Three years later, a 61-song compilation album titled The Only Way Is Marbs – Marbella Sessions was released on 23 June 2014 to coincide with the start of series 12 which saw the return of The Only Way Is Marbs. The album was mixed by cast member and DJ Lauren Pope. The Only Way Is Essex – Dance Anthems was then released on 13 October 2014. The album was the second to be mixed by Pope.

==Reception==
The genre of "scripted reality" has attracted much criticism for a lack of authenticity, or indeed outright deception.

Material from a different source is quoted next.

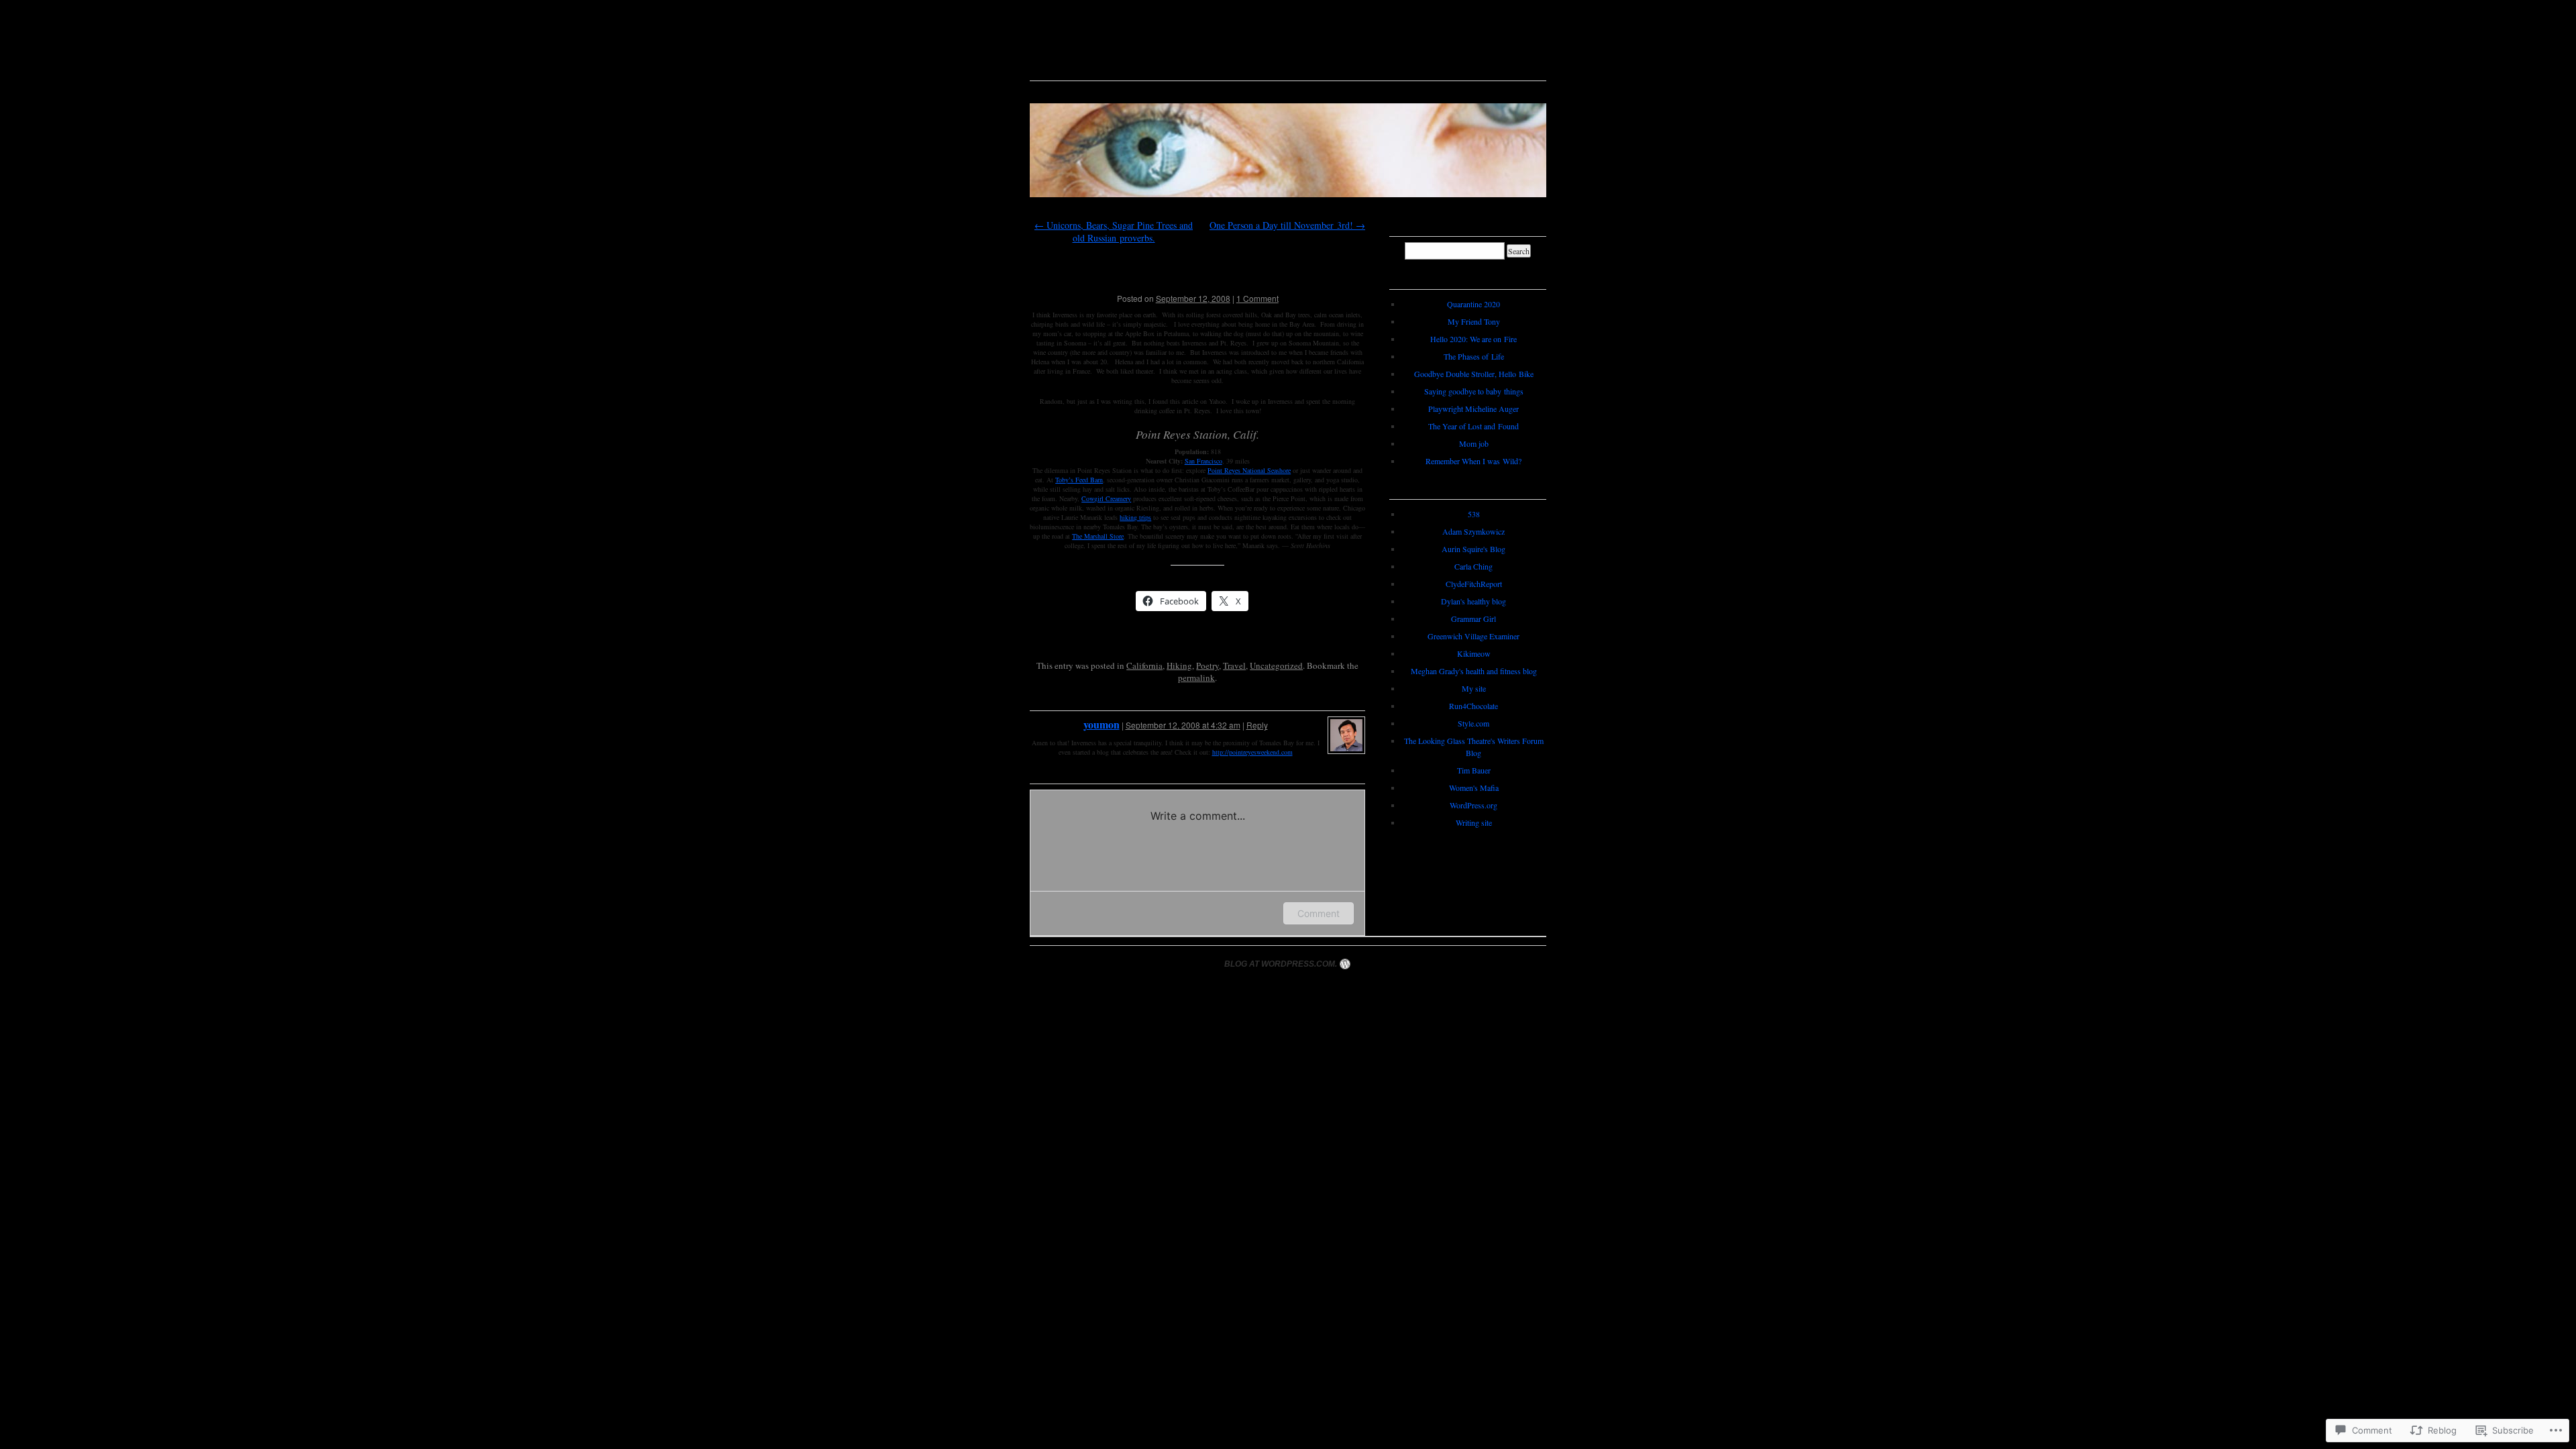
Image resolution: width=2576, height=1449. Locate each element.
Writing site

The show has been criticised for its negative and stereotypical representation of Essex, and there have been a number of complaints to ITV2. It contributed to the popularity of Essex girl jokes. Some Essex residents felt it was not a true representation of the area and the people who live there. Kirk Norcross responded to this criticism by saying, "We are all from Essex, so this is Essex. It's not acting. It's not like they've got people from America and said 'Right, act like you think you know where Essex is.' We are Essex people so what you're watching is Essex.". It is worth noting however, that at the time of this statement a significant number of cast members were not from Essex as claimed, including Norcross himself.

In April 2011, it was reported that Big Brother 8 winner Brian Belo intended to sue the makers of The Only Way Is Essex, claiming they "stole his idea". Belo was in the original pilot of the show – provisionally titled Totally Essex – alongside current stars Mark Wright, Sam Faiers, Kirk Norcross and Amy Childs. Belo planned to sue his former manager and Lime Pictures, which makes the show, for lost earnings of up to £100,000 a series.

On 24 October 2011, it was reported that sisters Sam and Billie Faiers had been attacked by a group of girls on a night out in London: "The sisters were first targeted inside the club when the girls made off with Billie's handbag ... When they left, the gang followed them back to Essex." An insider also commented saying "Both Sam and Billie later went to A&E to get checked out. They are fine now, just a bit shocked, although Sam has been left with two black eyes." A video of the attack leaked online a day later. The aftermath of the attack was aired during series 3 episode 10.

In May 2012, it was reported that original cast member Lauren Goodger had fallen out with the show's director for her bad timekeeping on set and her diva demands. Goodger appeared in the first four episodes of series 5, and was suspended from appearing in the show, however on 18 May 2012, it was confirmed that the issues had been resolved and that Goodger would be returning to the programme. She returned in episode 9 and her absence from the show was not mentioned on screen.

On 1 December 2012, it was reported that The X Factor finalist Rylan Clark would appear on the TOWIE Live special episode and later return as a full-time cast member in 2013. Mario Falcone reacted to the rumours by saying, "If he comes on Monday's live show, that's fine because it's all for charity, but if he comes on TOWIE as a main character, I'll leave. We hate him. He's a douche bag." Kirk Norcross commented, "I've met Rylan before and he's actually a really nice boy but when people think of Essex they just think of the abbreviation, the 'Shut-up', the 'Oh my god' – that was all Amy Childs and we don't want that." On 3 December, following Falcone and Norcross's comments, Clark pulled out of his one-off appearance for the live episode, later saying: "TOWIEs a great programme and I wish them all the best of luck, but I can't do the show because I’ve got commitments to the X Factor tour and I’ve got to be in rehearsals. I've never met Mario in my life, so I find it very unprofessional and ungentlemanly for him to go around talking about people he hasn't even met, Anyone who cheats on his girlfriend that much isn't worth my time."

The live episode was called "an utter car crash" and "possibly the worst TV show ever".